2.1 正常4T-1肿瘤细胞和shCHD4 4T-1肿瘤细胞基因表达差异性 亲代和shCHD4 4T-1细胞中的差异表达基因在图3中显示为火山图。cuff-diff分析结果显示540个显著差异表达基因。shCHD4 4T-1细胞中有283个基因上调，257个基因下调。

图3 亲代和shCHD4 4T-1细胞中的差异表达基因

2.2 CHD4障碍的信号传导通路失调与整合素信号传导通路有关 应用IPA方法对shCHD4t-1细胞中257个下调基因分析，有500多条信号通路参与了CHD4的相关通路。受CHD4抑制影响的前10个信号通路包括Snail1、Notch1、SMARCA4、JUN、VCAM1、BRD4、CD4、IL-4、MYC和Snail2。因此，笔者关注CHD4在整合素信号通路中的作用。

2.3 CHD4基因敲除降低小鼠和人TNBC细胞β1整合素基因和蛋白表达 q-PCR结果显示，CHD4基因敲除后，TNBC细胞β1整合素基因表达下降。然而，β1整合素的敲除并不影响CHD4基因的表达。此外，在其他人TNBC细胞中也观察到CHD4基因敲除导致β1整合素蛋白表达减少。因此，CHD4可能是β1整合素的上游介质，β1整合素蛋白表达下调可能是CHD4基因调控的结果。

2.4 β1整合素是CHD4调控小鼠TNBC细胞的重要分子 本文NGS数据中，β1整合素不仅参与了整合素信号传导，而且参与了其他几种受到CHD4调节的途径。此外，系统分析表明CHD4通过与候选蛋白Snail1、Notch1、SMARCA4、JUN、VCAM1、BRD4、CD4、IL-4、MYC和Snail2相互作用，上调β1整合素的表达。这些数据表明CHD4在调节β1整合素基因表达中起转录激活作用。

2.5 TNBC患者CHD4、β1整合素与若干临床病理指标的关系 本研究中，NGS和体外数据表明β1整合素由CHD4介导，然而，CHD4-β1整合素轴在TNBC患者中是否重要尚不清楚。采用IHC染色法研究TNBC患者CHD4、β1整合素及两者共表达与其他临床病理参数的关系。102例TNBC患者CHD4与β1整合素呈正相关(P=0.006)，见表1。

表1 TNBC组织中CHD4和β1整合素表达相关性

CHD4、β1整合素、CHD4和β1整合素的表达与转移、复发和死亡显著相关。Kaplan-Meier分析也显示CHD4和β1整合素共表达患者的平均总生存期为(28.7±13.2)个月，此值明显低于其他组平均生存期为(46.5±29.3)个月。
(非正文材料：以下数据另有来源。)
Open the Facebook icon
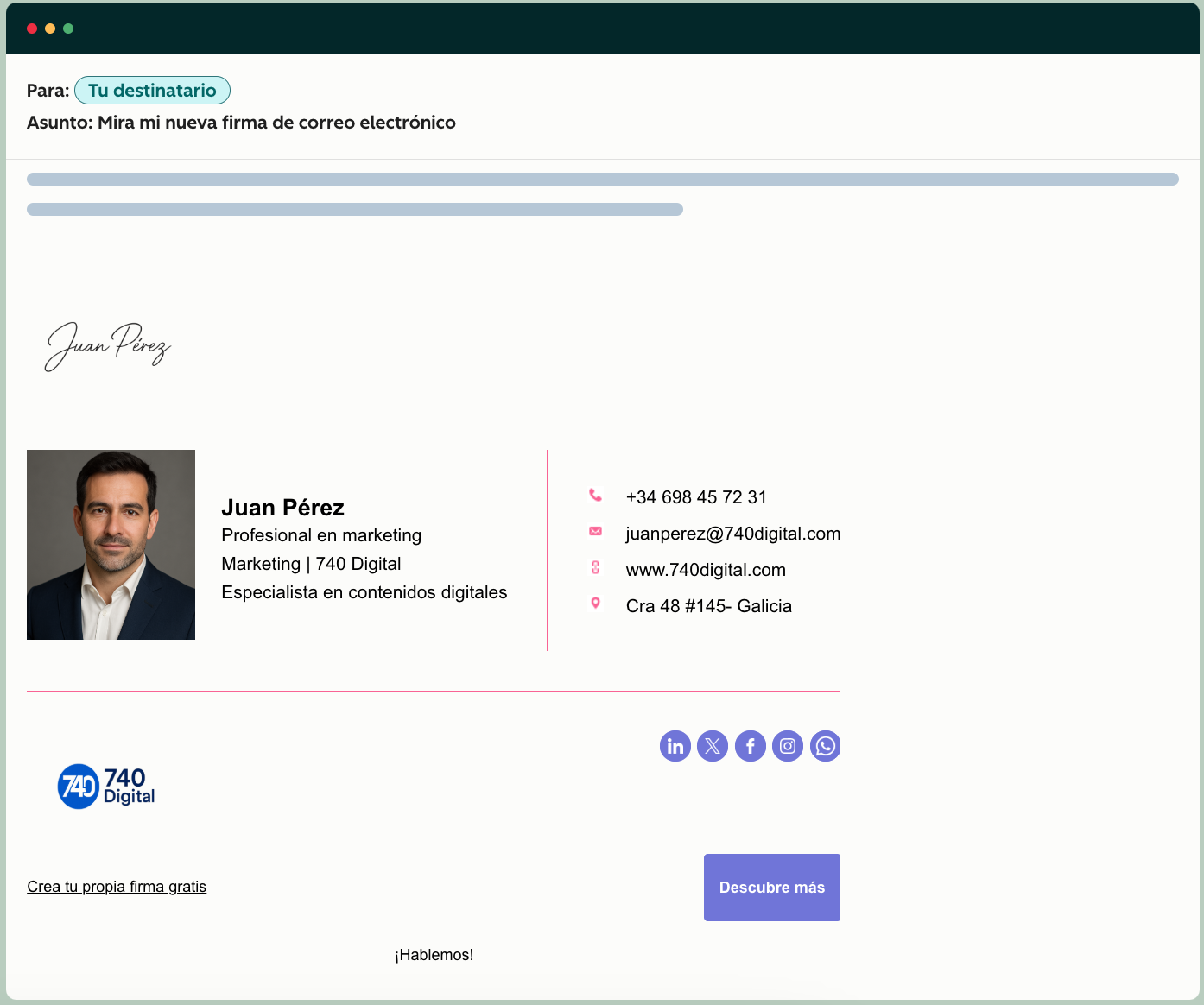Viewport: 1204px width, 1005px height. (750, 746)
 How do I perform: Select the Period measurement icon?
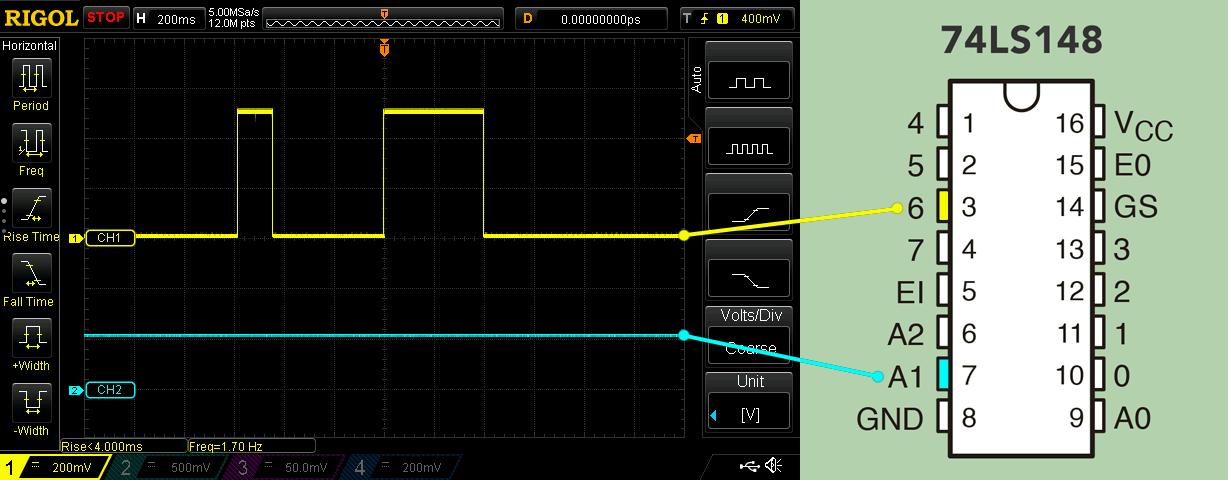coord(31,77)
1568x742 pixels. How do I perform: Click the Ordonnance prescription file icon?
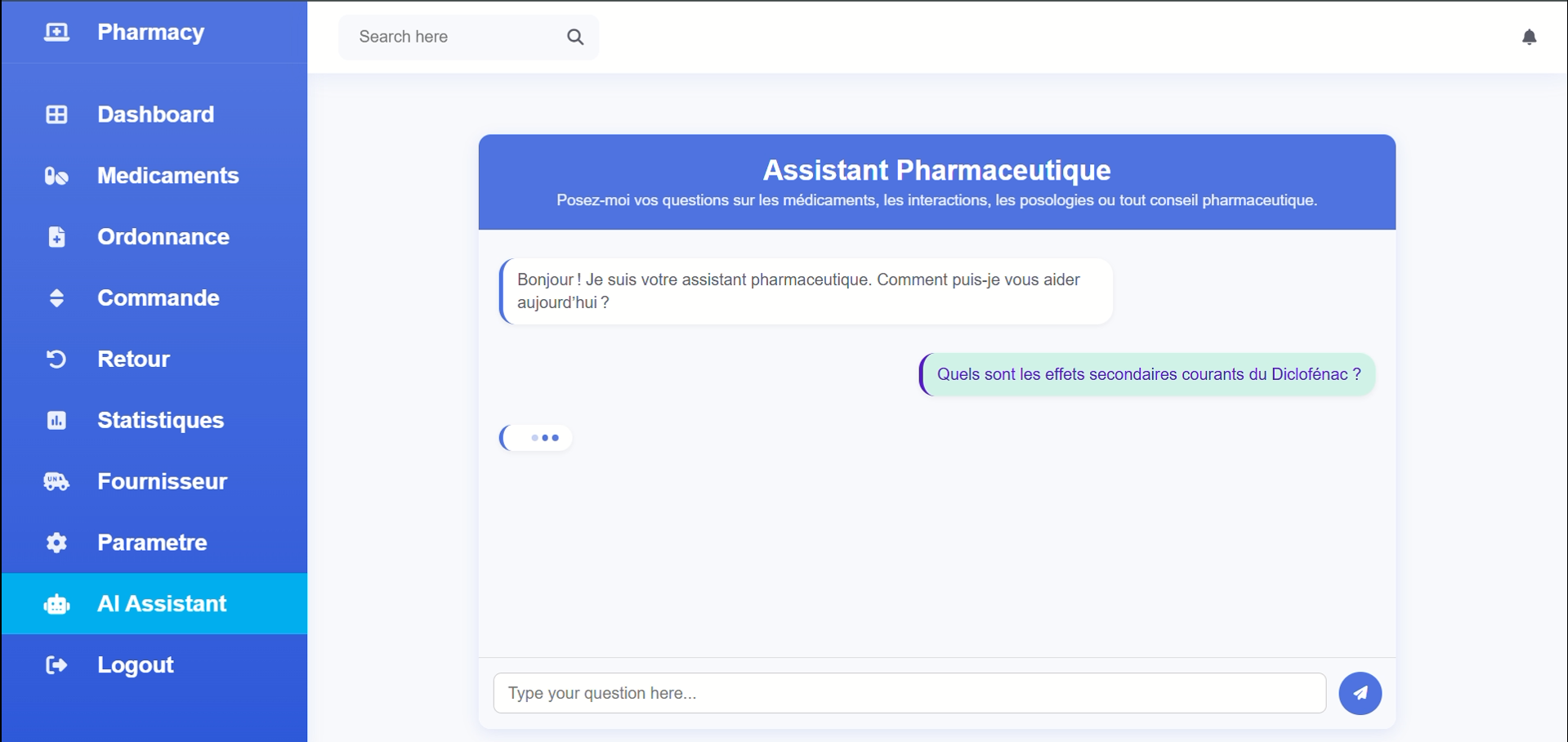pyautogui.click(x=56, y=237)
CHD4和β1整合素的共表达在各组间生存时间最短。单因素和多因素Cox回归分析显示，患者的总生存率与CHD4和β1整合素的共表达显著相关。通过ROC曲线分析，CHD4和β1整合素的共表达与生存率的正相关性显著高于CHD4和β1整合素(AUC分别为0.74、0.73、0.72)，见图4。
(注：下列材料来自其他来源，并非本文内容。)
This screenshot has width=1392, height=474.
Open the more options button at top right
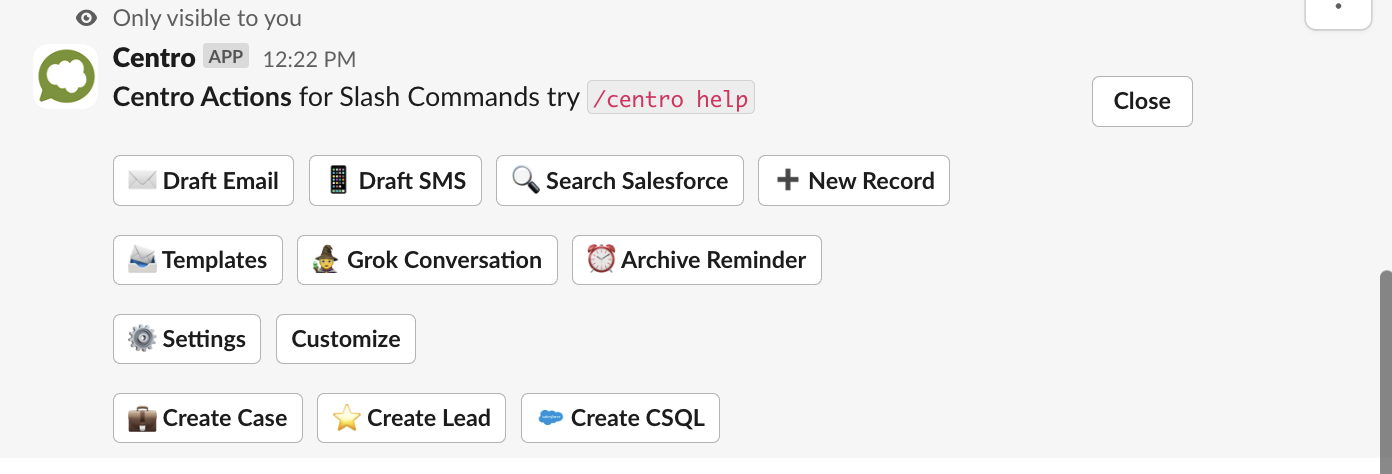(x=1338, y=8)
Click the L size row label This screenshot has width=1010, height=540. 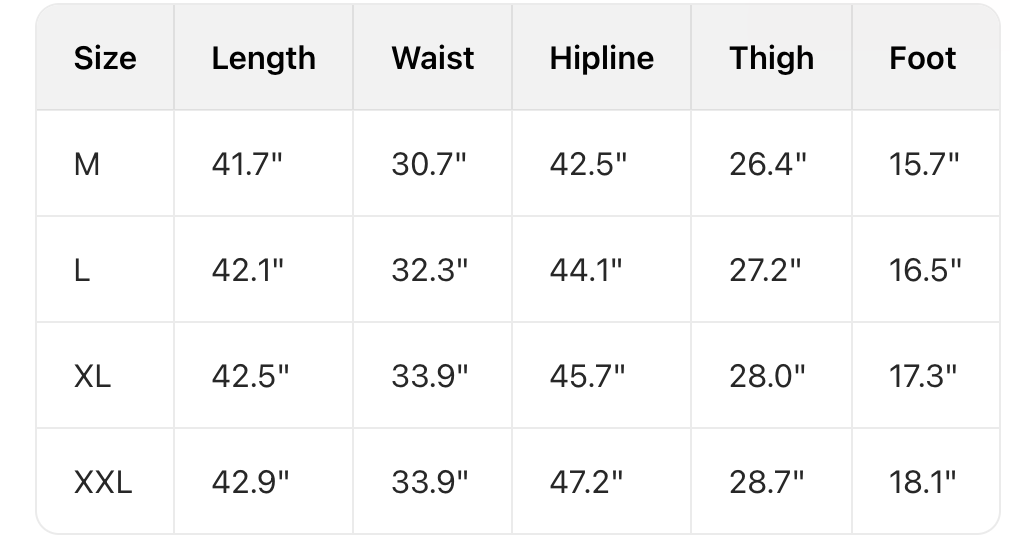[x=82, y=270]
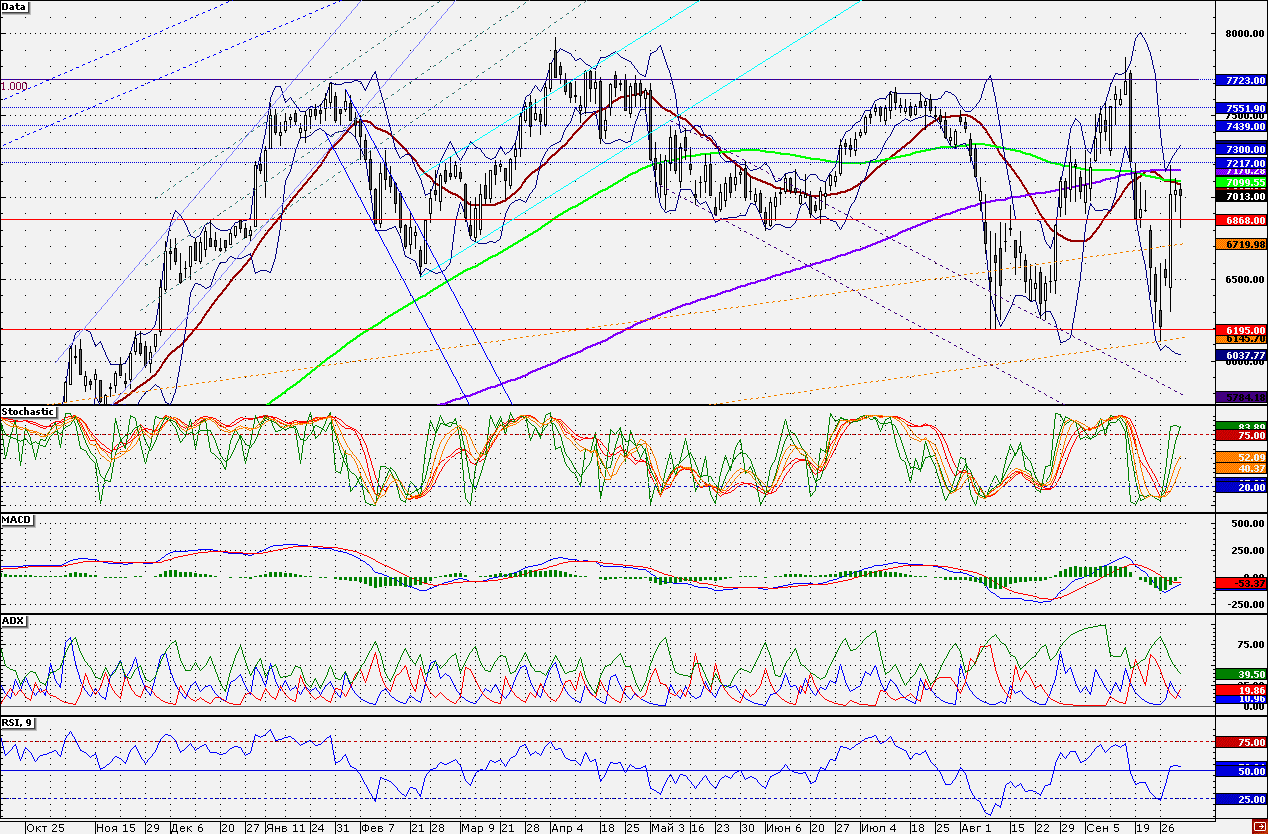Select the Stochastic 20.00 oversold label

click(x=1240, y=486)
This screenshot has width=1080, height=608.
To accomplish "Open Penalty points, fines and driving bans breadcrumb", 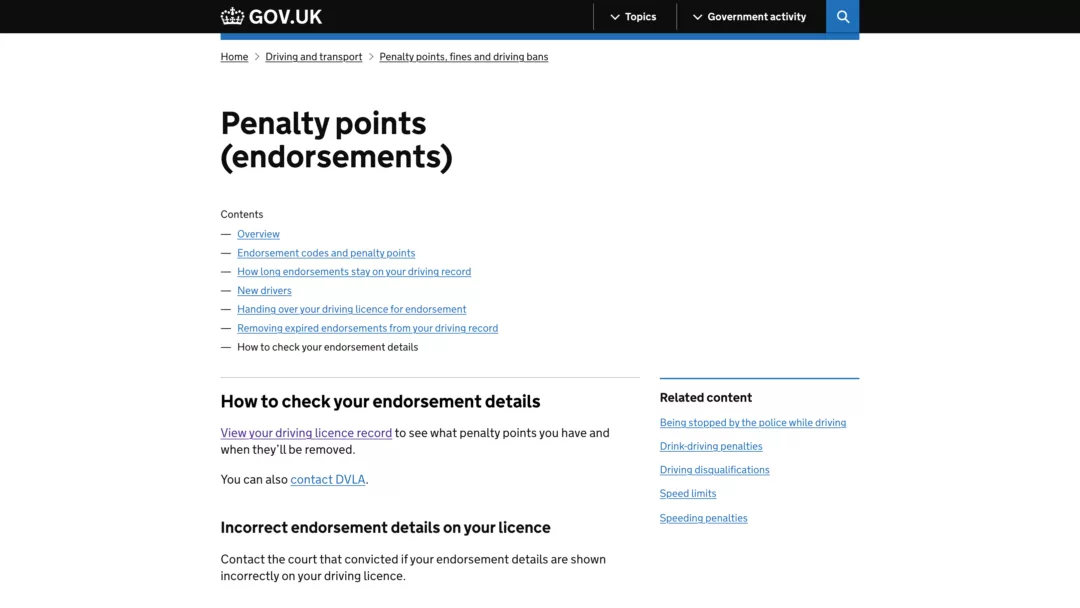I will 464,56.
图4 CHD4、β1整合素以及CHD4和β1整合素的共同表达的ROC曲线分析

综合以上数据表明CHD4和β1整合素的共同表达是TNBC患者总生存率的重要独立预测因子。

3 讨论

TNBC缺乏特异性生物标记物、治疗方案少、新型抗癌药物开发缓慢，导致TNBC患者生存率低。因此，寻找新的诊断、预后和药物开发的靶点是治疗TNBC的重要问题。先前的研究表明，CHD4与许多癌症的致癌作用有关[6]。此外，CHD4在生理功能上与核小体重塑的其他核心亚单位和组蛋白dea-乙酰化酶复合物相互作用，维持抑癌基因表达[9]。以前的研究也表明CHD4介导的p21和E-cadherin抑制可诱导乳腺癌的化疗耐药性和转移[7]。然而，迄今为止还没有开发出针对CHD4的抗癌药物。因此，迫切需要寻找其他可能引起类似CHD4缺乏症的下游分子或临床前药物。
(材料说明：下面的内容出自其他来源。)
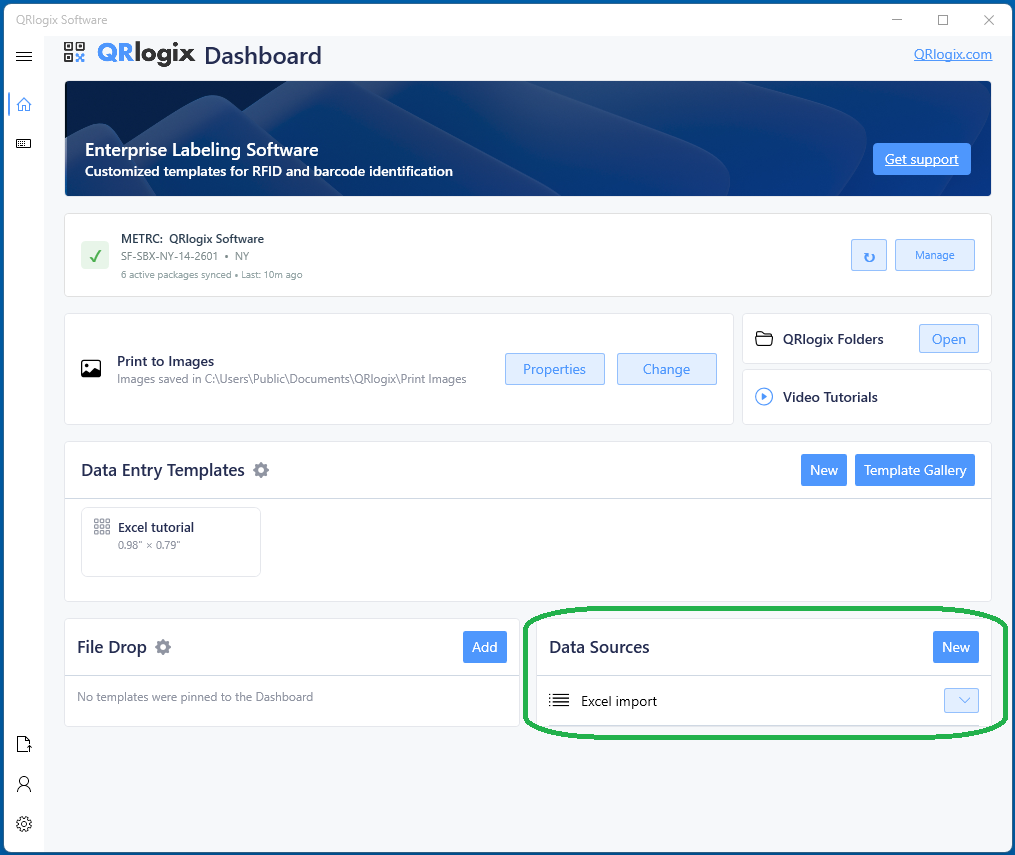Click the Video Tutorials play icon
This screenshot has width=1015, height=855.
764,397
在对CHD4介导的分子或通路的研究中，发现整合素信号通路受CHD4基因敲除的影响。β1整合素不仅参与CHD4调控基因的整合素信号转导，而且参与CHD4调控基因的许多其他途径，表明β1整合素可能是一个重要的表观遗传调控因子介导的分子。当β1整合素基因敲除时，CHD4抑制基因敲除和β1整合素蛋白表达，并不影响CHD4蛋白表达，提示CHD4是β1整合素的上游介质。通过IPA数据分析发现10种可能的介质参与了CHD4对β1整合素的调节。以往的研究表明，Snail、BRD4、Notch和Myc等介导因子可以直接或间接地与CHD4结合，使多种抑癌基因表达，调节肿瘤功能。一些研究表明β1整合素也可以被这些分子调节[10]。然而，TNBC中CHD4-β1整合素轴介导的主要介质和确切机制尚需进一步分析。CHD4还可以通过多种免疫应答因子调节β1整合素。因此，这种信号转导可能应用于癌症治疗中的免疫治疗[11]。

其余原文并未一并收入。